Expansão estratégica: galerias redesenham o mercado de arte no Brasil
Expansão promove a circulação de narrativas mais diversas ou apenas instrumentaliza novos mercados?

Um movimento silencioso, mas consistente, começa a redesenhar o mapa do circuito de arte brasileiro. Uma recente pesquisa da ABACT (Associação Brasileira de Arte Contemporânea), realizada em parceria com a ApexBrasil no âmbito do projeto Latitude, revela que o número de galerias com filiais no país quase quadruplicou nos últimos anos, subindo de seis para 23. Mais do que números, esse crescimento aponta para um reposicionamento estratégico: as galerias estão deixando de atuar apenas como espaços estáticos de venda para se tornarem plataformas em expansão.
A ArPa – Feira de Arte, realizada na capital paulistana, é um reflexo desse novo momento. Com 29 galerias participantes — das quais nove já atuam em mais de um estado — a feira serve como termômetro de uma cena que passa a valorizar estratégias de articulação territorial. As galerias Almeida & Dale, Nara Roesler e Mendes Wood, por exemplo, tem hoje filiais em diversos estados brasileiros, chegando a operar fora do Brasil.
“Estamos diante de um processo que amplia o alcance e a relevância das galerias brasileiras, tanto dentro quanto fora do país”, afirma Anamaria Boschi, gerente do projeto Latitude. Para ela, a circulação das galerias — seja com novas sedes, seja por meio de parcerias e colaborações — transforma não apenas a lógica de exposição e venda, mas também as relações entre agentes do campo.

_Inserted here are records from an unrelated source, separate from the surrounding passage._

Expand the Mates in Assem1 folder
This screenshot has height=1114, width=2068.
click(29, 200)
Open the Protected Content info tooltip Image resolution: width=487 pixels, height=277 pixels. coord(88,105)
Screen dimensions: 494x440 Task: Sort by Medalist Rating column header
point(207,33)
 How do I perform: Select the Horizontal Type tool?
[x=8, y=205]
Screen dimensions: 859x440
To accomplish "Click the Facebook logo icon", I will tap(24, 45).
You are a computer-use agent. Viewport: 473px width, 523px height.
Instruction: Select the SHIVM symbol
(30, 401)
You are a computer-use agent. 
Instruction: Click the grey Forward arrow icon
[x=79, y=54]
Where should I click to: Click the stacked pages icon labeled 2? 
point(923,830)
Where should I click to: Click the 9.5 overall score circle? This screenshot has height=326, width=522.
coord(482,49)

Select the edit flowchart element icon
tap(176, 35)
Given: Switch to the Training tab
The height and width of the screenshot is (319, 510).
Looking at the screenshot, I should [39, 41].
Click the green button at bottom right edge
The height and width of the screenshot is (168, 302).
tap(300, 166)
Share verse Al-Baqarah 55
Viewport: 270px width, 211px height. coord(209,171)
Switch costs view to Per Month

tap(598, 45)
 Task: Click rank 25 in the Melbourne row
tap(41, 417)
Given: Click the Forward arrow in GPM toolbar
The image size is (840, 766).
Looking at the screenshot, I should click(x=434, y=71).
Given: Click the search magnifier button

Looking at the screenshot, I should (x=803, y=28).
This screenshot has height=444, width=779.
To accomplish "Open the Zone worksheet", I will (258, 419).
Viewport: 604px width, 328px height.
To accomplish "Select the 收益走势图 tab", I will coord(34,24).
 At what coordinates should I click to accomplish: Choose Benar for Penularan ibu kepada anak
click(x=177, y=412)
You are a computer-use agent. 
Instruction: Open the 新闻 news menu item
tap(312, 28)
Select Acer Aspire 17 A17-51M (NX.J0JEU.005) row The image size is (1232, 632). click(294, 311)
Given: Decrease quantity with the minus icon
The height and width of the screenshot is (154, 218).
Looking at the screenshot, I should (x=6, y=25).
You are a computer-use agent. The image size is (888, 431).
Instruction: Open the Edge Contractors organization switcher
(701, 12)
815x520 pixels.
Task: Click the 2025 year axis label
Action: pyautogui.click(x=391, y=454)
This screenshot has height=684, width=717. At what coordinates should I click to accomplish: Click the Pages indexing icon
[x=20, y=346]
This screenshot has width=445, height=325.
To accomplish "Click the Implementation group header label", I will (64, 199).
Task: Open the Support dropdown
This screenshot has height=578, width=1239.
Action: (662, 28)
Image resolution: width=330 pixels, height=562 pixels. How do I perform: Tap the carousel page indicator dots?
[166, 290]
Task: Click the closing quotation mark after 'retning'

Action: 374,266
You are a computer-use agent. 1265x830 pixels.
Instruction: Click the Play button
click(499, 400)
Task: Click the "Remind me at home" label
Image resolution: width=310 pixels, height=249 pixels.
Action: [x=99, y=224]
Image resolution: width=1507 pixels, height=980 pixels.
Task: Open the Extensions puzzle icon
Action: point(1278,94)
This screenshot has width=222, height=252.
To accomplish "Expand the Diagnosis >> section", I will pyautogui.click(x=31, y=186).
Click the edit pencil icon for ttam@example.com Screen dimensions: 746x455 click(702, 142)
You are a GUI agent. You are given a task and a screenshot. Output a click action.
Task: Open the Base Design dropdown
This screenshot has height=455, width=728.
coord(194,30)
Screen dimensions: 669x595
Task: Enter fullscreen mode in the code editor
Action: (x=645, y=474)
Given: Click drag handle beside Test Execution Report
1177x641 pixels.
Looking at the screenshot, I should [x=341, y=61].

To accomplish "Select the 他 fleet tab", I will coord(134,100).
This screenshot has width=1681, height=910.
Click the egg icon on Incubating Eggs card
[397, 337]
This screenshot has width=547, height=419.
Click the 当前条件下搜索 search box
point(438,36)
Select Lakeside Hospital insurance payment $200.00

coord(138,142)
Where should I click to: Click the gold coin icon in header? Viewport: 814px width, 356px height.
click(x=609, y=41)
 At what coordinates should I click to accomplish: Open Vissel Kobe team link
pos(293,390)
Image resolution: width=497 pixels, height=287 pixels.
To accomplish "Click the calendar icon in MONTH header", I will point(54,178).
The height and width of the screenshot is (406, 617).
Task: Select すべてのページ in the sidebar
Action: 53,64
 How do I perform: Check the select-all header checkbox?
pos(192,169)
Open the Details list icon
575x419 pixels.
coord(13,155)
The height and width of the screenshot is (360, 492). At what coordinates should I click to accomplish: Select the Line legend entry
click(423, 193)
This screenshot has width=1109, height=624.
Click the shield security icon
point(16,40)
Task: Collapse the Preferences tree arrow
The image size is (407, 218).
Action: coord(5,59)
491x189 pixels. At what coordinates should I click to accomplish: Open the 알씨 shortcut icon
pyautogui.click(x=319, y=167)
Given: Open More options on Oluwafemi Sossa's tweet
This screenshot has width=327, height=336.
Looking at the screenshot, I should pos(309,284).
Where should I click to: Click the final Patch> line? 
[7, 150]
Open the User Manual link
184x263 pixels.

De acordo com a pesquisa, a mobilidade apontada não é apenas física, mas também simbólica, operando deslocamentos no eixo Rio-São Paulo e promovendo a circulação de narrativas e práticas curatoriais fora das zonas dominantes. Outro dado relevante do estudo, que ouviu 76 galerias e 45 profissionais do setor, é a crescente profissionalização da cena. Estratégias de diversificação, como colaborações intergalerias e inserção em marketplaces virtuais, apontam para uma tentativa de alcançar sustentabilidade financeira em um mercado ainda marcado por assimetrias. No entanto, o ambiente on-line, embora inevitável, ainda não rivaliza com a experiência física — e afetiva — da visita à galeria.
Mais do que responder a uma lógica mercadológica, a expansão geográfica das galerias pode ser lida como uma forma de descentralizar os discursos e disputar atenção em um país de dimensões continentais. Ao criar filiais e redes em outras regiões, as galerias não devem se limitar a abrir novos mercados, de forma a replicar os modelos dominantes. É importante que contribuam para uma rede de relações e cadeia criativa mais diversas e menos hierarquizadas. Fica a pergunta: essa mobilidade vem contribuindo, de fato, para fortalecer cenas locais ou apenas instrumentalizando novos mercados?
No Brasil, onde as instituições públicas ainda enfrentam desafios estruturais e orçamentários, o papel das galerias hoje extrapola a venda de obras. Elas devem operar como espaços de legitimação, mediação e produção cultural. Nesse sentido, o que está em jogo não é apenas a ampliação de um negócio, mas a reconfiguração das bases sobre as quais se constrói o sistema da arte no país, num momento em que o setor público enfrenta crise crônica de financiamento.
Diante desse contexto, é preciso refletir sobre o papel do capital privado na produção cultural brasilera. A 7ª edição da pesquisa setorial oferece um retrato útil, mas também um convite: pensar quais narrativas, artistas e práticas se movem — ou permanecem imobilizadas — nesse novo desenho. E o que isso significa para o futuro da arte contemporânea no Brasil.